*** Opening of Passage shown ***
Throughout the month of November we remember all our loved ones that have passed, but we also turn our focus to the saints. If you think about it, there is something uniquely fascinating about the saints. They ran the same race that we are still running, they are just as human as we are, and they are living examples of how to make it to the final destination which is Heaven. Many times we look at the saints and think that they are completely unrelatable. We feel that in order to become a saint we need to be older, wiser, and establish 10 different convents or feed all the children in a third world country. It sounds funny when put that way, but how many times do we honestly think that? “I can’t be a saint, I can’t do something like St. Mother Teresa” or “I’m not a religious sister or a priest and only those become saints.”
As I was preparing a talk I stumbled on this one quote by Thomas Merton that really struck my heart and made me pause. “For me to be a saint, means to be myself.” No way. It can’t be that simple. As I looked deeper into other saints, they continued to say that same message over and over again. St. Catherine of Sienna says “be who God created you to be and you will set the world on fire.” St. Therese of Lisieux also prayed “Jesus help me to simplify my life by learning what you want me to be and becoming that person.” It really IS that simple.
Go back to the story of creation for a moment. God created us in HIS image and likeness (Genesis 1:27). However, this isn’t just already in us, but it is something we have to become. God is constantly making us in His image, and re-creating us to His image since the fall. If the image of God is so central to our purpose and being, it essentially means that to live and be as images of God we are to live and be as our true selves.
*** Close of Passage shown ***
*** Opening of Extracted entries ***
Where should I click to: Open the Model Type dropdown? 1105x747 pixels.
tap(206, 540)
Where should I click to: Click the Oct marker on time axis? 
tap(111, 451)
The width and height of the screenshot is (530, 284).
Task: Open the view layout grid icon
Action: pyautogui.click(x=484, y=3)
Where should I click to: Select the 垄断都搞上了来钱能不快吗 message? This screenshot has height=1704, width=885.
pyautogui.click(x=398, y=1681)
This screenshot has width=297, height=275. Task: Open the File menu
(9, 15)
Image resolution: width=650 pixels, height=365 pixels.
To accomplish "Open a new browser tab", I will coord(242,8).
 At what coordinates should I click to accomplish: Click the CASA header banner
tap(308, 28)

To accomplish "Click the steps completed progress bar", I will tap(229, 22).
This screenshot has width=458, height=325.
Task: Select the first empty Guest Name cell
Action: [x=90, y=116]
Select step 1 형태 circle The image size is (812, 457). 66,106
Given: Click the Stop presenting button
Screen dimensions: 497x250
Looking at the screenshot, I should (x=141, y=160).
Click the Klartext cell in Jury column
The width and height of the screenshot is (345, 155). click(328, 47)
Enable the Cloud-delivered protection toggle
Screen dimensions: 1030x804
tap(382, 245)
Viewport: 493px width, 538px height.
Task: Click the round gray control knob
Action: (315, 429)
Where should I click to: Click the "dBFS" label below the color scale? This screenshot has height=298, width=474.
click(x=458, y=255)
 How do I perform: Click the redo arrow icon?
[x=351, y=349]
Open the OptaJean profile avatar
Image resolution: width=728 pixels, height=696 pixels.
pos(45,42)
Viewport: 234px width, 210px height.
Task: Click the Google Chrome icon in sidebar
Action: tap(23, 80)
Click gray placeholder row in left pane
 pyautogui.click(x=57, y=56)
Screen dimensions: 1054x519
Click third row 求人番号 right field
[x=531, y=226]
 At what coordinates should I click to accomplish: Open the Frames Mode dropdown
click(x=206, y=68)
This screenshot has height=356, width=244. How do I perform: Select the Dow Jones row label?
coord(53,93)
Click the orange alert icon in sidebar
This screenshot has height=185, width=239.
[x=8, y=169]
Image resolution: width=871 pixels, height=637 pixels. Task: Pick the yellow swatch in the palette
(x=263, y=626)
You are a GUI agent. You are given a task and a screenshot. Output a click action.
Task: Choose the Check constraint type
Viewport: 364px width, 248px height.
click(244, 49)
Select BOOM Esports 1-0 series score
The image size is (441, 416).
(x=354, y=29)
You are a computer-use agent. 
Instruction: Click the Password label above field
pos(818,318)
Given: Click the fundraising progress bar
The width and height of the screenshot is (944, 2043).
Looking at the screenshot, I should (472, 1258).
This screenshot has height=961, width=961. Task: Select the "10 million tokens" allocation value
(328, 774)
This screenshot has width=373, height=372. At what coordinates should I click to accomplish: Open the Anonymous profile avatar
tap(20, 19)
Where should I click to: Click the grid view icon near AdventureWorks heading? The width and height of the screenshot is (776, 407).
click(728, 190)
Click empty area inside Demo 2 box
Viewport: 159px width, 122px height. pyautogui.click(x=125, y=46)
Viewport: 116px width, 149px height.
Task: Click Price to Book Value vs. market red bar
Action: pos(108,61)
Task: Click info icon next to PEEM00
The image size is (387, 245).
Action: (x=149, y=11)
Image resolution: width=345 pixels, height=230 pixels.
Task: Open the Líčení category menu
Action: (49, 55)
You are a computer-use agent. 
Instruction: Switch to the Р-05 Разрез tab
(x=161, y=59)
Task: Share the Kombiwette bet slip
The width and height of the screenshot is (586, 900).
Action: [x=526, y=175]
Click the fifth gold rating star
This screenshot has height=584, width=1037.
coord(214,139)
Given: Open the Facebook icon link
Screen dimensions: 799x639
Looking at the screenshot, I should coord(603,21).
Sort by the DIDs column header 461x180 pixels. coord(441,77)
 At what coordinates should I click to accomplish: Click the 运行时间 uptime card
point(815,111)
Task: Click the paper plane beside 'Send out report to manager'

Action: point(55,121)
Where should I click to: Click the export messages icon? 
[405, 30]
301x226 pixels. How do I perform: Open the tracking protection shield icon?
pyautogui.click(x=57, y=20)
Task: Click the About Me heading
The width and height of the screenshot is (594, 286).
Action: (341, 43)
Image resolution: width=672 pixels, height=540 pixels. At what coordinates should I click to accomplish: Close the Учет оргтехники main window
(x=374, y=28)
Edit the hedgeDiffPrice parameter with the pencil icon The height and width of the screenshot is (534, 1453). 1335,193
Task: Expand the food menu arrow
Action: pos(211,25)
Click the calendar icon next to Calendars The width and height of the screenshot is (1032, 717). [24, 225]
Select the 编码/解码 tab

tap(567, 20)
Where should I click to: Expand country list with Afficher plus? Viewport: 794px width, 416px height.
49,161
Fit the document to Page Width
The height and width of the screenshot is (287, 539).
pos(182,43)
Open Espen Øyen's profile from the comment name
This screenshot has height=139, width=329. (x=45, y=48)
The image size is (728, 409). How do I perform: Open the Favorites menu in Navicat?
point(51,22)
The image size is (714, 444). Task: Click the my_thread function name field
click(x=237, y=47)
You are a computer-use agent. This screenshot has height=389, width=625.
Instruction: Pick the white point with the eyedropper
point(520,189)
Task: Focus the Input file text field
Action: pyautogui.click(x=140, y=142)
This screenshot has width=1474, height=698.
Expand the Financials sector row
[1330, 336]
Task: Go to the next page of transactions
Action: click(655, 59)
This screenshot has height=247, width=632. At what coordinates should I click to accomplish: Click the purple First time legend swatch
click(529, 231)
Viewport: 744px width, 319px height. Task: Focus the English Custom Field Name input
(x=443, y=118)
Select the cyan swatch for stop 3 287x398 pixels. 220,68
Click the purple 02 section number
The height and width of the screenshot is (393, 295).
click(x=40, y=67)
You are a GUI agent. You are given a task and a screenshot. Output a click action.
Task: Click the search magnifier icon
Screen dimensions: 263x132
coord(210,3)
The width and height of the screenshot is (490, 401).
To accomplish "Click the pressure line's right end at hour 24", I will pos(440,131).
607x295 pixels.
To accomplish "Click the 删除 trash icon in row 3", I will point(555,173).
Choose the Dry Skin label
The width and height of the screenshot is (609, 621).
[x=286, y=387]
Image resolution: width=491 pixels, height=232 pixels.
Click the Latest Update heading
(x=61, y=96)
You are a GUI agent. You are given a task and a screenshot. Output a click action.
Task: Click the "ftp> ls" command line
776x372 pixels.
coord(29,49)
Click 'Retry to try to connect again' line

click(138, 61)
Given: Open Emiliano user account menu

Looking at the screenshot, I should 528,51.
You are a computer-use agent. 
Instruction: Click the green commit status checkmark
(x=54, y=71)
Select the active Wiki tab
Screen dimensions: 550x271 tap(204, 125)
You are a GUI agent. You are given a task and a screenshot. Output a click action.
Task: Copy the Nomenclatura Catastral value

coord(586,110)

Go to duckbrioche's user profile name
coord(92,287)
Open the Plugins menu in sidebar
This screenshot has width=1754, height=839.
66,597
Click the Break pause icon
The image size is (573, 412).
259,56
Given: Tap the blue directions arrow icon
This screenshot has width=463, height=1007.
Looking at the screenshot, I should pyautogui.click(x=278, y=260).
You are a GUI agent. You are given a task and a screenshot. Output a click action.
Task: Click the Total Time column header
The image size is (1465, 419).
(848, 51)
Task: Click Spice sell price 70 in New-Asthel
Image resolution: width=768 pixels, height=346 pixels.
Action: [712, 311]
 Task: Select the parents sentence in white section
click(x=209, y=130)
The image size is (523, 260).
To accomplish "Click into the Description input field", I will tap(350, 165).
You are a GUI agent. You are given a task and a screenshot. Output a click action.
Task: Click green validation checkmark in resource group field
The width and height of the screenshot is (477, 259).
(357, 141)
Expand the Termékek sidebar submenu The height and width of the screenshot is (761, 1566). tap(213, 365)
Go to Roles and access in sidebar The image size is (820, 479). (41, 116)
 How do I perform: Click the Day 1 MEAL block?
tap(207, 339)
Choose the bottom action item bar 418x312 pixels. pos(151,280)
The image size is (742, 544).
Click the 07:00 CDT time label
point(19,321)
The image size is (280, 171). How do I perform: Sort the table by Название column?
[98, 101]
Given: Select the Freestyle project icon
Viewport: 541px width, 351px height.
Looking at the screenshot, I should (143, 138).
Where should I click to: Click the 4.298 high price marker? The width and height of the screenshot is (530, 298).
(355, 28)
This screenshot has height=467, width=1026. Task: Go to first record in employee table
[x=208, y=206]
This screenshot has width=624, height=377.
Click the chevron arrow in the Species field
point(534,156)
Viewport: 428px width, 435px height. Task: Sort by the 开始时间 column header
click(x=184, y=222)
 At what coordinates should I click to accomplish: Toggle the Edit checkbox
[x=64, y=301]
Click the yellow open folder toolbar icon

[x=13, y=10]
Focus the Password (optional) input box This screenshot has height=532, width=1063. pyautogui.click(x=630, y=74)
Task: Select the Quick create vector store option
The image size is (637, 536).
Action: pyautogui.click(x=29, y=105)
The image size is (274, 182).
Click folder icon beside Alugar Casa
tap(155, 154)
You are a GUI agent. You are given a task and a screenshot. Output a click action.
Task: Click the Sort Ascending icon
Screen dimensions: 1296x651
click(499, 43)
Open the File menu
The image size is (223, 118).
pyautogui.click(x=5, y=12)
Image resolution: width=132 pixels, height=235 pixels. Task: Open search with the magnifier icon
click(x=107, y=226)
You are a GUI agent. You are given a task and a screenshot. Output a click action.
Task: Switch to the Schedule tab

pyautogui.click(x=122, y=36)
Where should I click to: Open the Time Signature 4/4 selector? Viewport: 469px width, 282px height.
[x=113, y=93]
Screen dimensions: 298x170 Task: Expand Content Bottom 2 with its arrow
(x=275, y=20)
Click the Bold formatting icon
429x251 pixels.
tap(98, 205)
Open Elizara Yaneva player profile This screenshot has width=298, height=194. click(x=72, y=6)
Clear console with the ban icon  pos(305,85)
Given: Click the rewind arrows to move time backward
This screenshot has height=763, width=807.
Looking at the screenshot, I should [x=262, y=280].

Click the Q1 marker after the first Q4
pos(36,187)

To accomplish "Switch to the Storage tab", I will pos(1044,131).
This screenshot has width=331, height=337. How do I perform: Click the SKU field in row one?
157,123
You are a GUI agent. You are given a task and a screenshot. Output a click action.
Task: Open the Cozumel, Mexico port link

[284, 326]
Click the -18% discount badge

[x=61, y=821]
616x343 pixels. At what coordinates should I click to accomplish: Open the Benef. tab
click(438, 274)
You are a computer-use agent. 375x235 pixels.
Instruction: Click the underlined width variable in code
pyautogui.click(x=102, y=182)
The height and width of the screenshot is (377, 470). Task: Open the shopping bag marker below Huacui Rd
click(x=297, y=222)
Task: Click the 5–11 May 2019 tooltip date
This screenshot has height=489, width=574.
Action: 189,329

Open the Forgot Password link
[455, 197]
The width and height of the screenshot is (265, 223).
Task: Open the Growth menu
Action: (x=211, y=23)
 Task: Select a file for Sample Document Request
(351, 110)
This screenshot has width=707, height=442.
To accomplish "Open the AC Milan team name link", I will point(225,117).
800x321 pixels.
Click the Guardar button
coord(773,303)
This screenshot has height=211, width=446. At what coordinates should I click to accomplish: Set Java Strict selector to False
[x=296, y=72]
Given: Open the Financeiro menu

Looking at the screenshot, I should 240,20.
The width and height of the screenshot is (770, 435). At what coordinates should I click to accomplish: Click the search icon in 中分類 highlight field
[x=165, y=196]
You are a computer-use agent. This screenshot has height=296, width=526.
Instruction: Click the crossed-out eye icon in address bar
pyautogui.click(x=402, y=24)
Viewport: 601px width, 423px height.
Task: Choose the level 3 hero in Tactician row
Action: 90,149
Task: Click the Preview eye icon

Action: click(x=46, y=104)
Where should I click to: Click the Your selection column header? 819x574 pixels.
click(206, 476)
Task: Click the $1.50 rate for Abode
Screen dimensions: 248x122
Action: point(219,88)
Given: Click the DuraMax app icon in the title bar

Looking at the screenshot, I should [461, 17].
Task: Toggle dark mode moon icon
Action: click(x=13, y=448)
*** Close of Extracted entries ***
— Problem 1 —
Please rewrite the paragraph of the passage on saints that begins "As I was preparing a talk" as a short list, keeping its main facts.
— Problem 2 —
Continue the passage on saints from its last sentence.

— Task result 1 —
- While preparing a talk, the writer found a Thomas Merton quote: "For me to be a saint, means to be myself."
- Other saints repeat the same message.
- St. Catherine of Sienna: "be who God created you to be and you will set the world on fire."
- St. Therese of Lisieux prayed for Jesus to help her simplify her life by learning what He wanted her to be and becoming that person.
- The writer concludes that it really is that simple.

— Task result 2 —
We fall into all these patterns of overcomplicating things, especially when it comes to our faith. If we take a look at the saints, they all have one thing in common. They SIMPLY lived their life as the person God created them to be, and they truly embraced what that meant. We don’t need to become someone else in order to reach sainthood. We all were given different strengths and qualities which are unique to us, and God wants to use those in different ways. This is why you didn’t see St. Augustine fulfilling the same mission as St. Mother Teresa. They were different persons with two different missions, but they both lived a life of sainthood when they embraced who they truly were and the mission God called them to.
When we align our will with God’s will, we are able to become our true selves and live a life…as a saint. It’s as simple as that.